U.S. RevPAR was up 2%, with occupancy flat and ADR up 2%. You can thank Taylor Swift for her presence in L.A. during the period, as RevPAR for that city was up 23%. The overall U.S. RevPAR numbers pale in comparison to global metrics, which show RevPAR up 26% in APAC ex-China, +28% in China, and +12% in Europe.

In JaguarLive on Friday, we shared the following student loan survey results conducted by BTIG Research. I thought it was worth bumping up to the Home Page.
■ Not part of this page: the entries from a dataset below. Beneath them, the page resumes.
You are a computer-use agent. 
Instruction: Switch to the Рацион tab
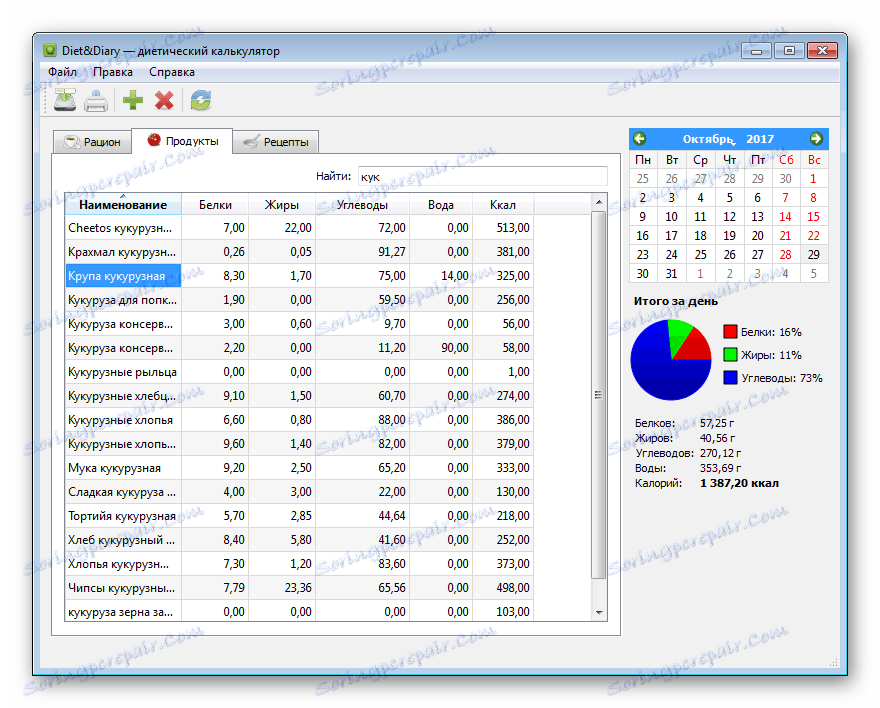pos(92,142)
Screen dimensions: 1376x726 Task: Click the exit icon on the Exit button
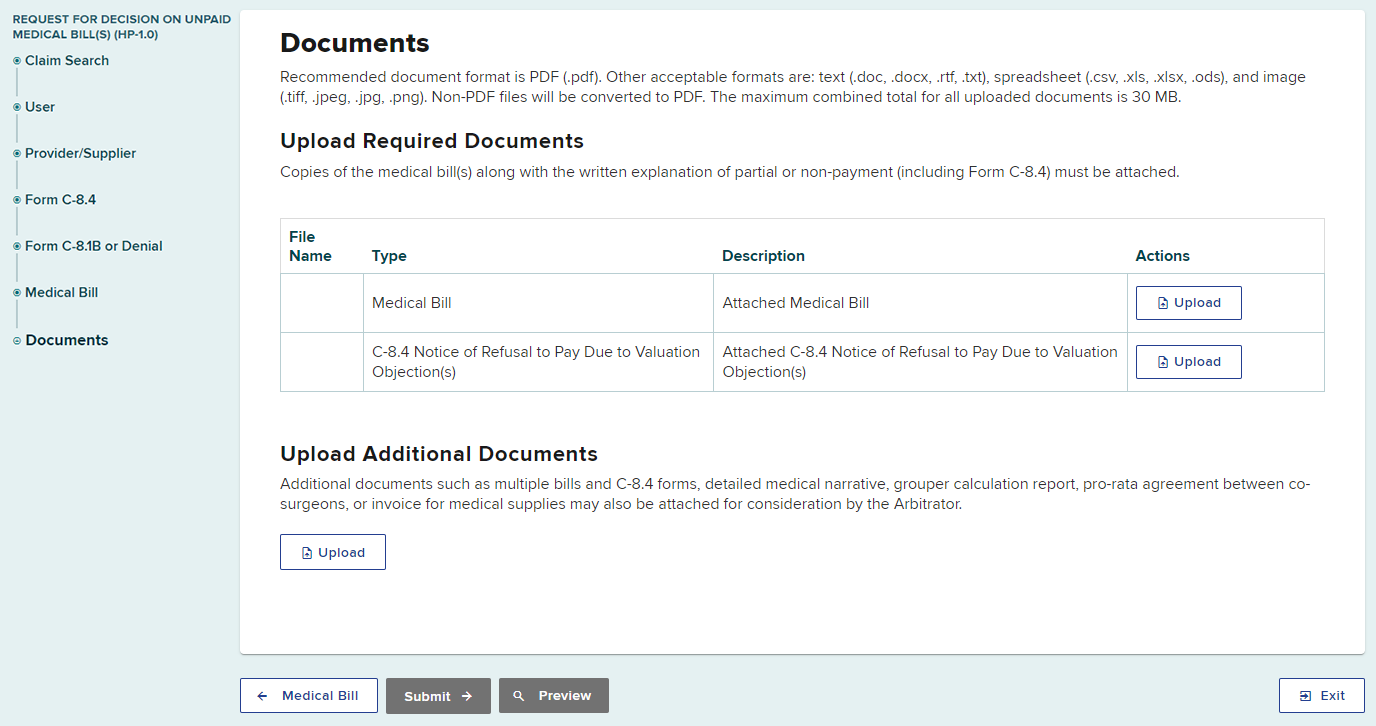coord(1305,696)
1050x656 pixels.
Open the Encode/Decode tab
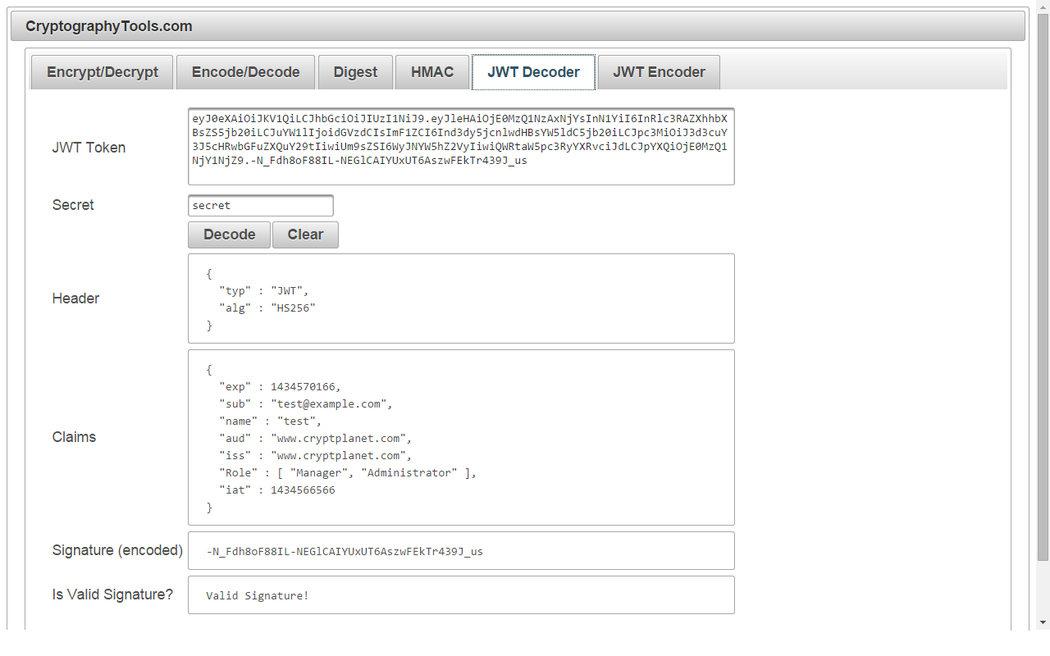[245, 72]
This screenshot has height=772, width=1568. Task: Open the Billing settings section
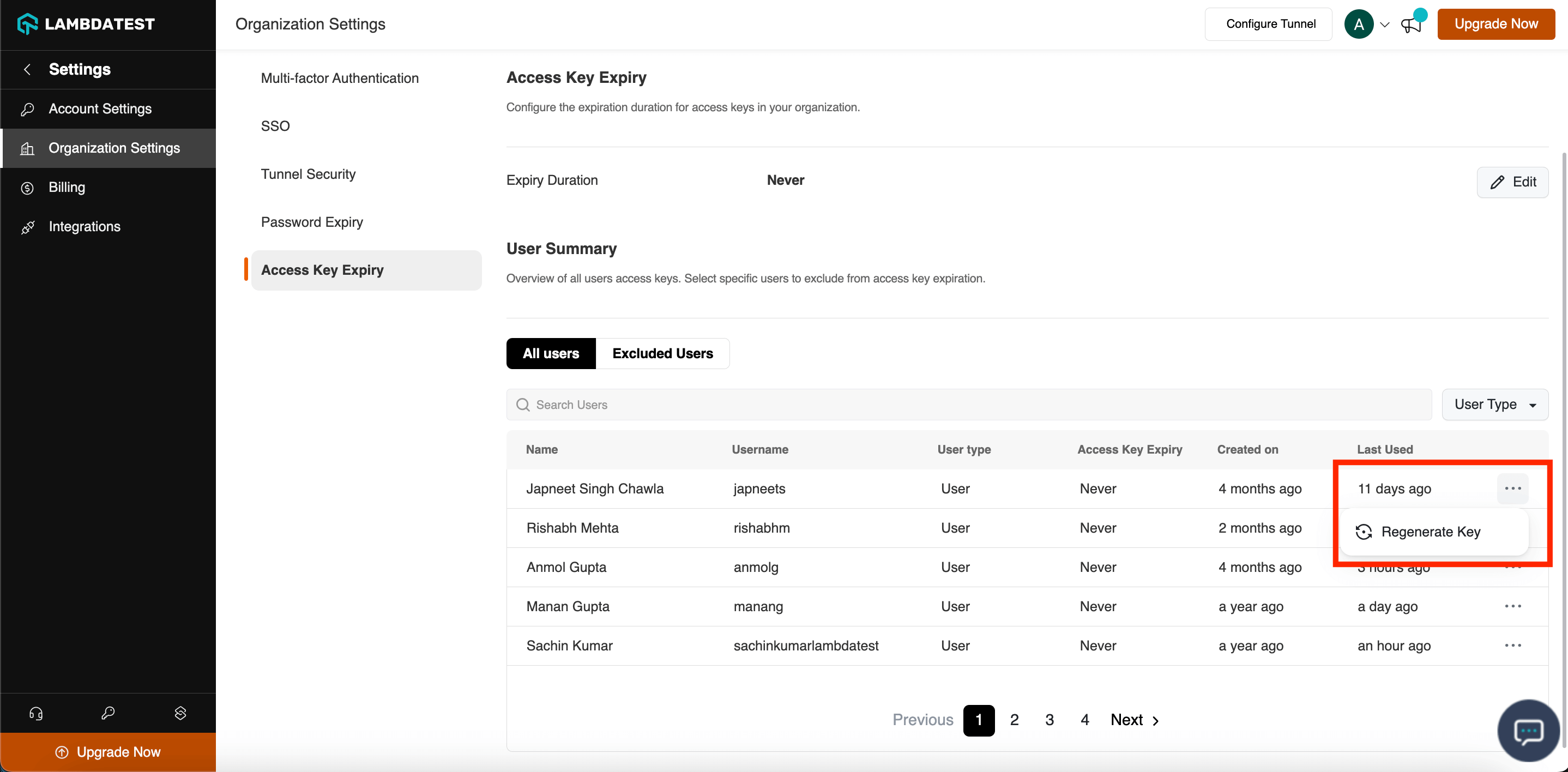67,188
BTIG analysts conducted a proprietary survey of over 15,000 people to gauge how consumers will adjust their spending in response to the resumption of student loan payments in the fall, with a particular focus on Foot Locker (FL) and Revolve (RVLV), as they view these companies as being among the most exposed. Key takeaways included:

• 20% of respondents have student loans, with the highest % among ages 25 – 34 (23%).

• Respondents have an average principal payment of $38,000 and monthly payment of $356 (12.5% of after-tax income) all of which skew higher for ages 25-34.

• 63% said they will begin making payments when they are set to resume in October, while 10% are unsure, and 19% said they cannot afford to make payments.

Consumers are planning to cut spending across all discretionary categories surveyed as payments resume, with the largest segment indicating they plan to spend “significantly less” (50% – 100% less). Apparel saw the highest % planning to spend less (67%), while footwear was close behind at 65%.